Data for this exercise ->
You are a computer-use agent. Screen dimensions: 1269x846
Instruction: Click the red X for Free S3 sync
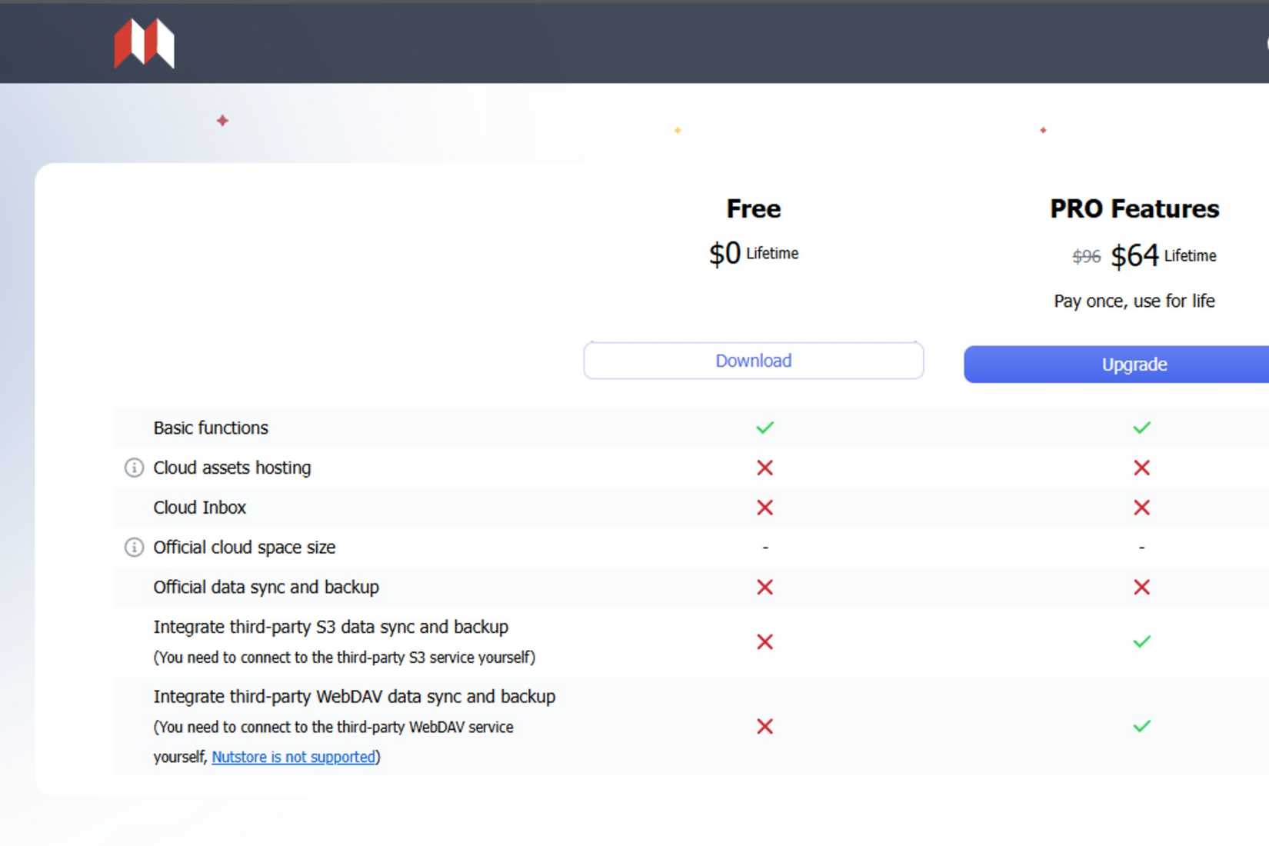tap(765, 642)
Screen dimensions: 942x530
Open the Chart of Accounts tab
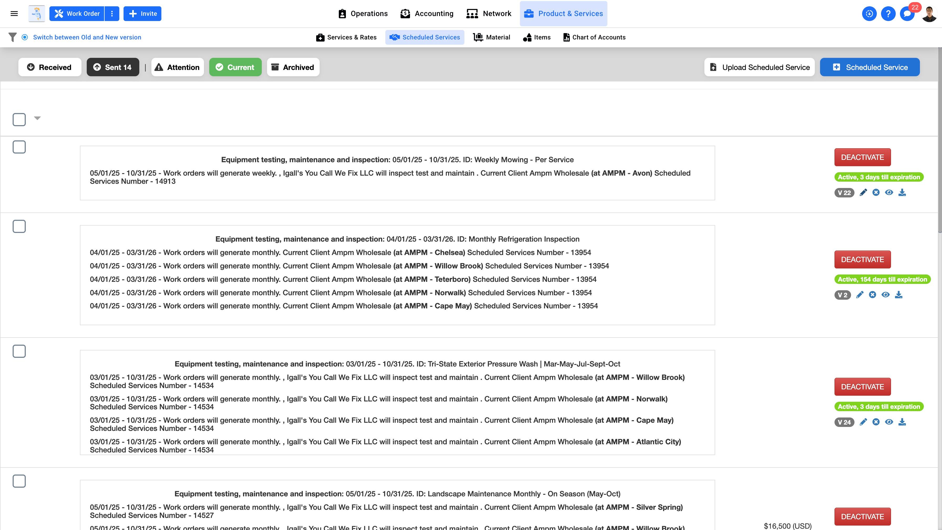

Instructions to follow ->
Repeat the listing above exactly, with no pictures.

Answer box ->
You are a computer-use agent. Screen dimensions: 1269x846
Instruction: Click the red X for Free S3 sync
tap(765, 642)
Screen dimensions: 942x530
Open the Chart of Accounts tab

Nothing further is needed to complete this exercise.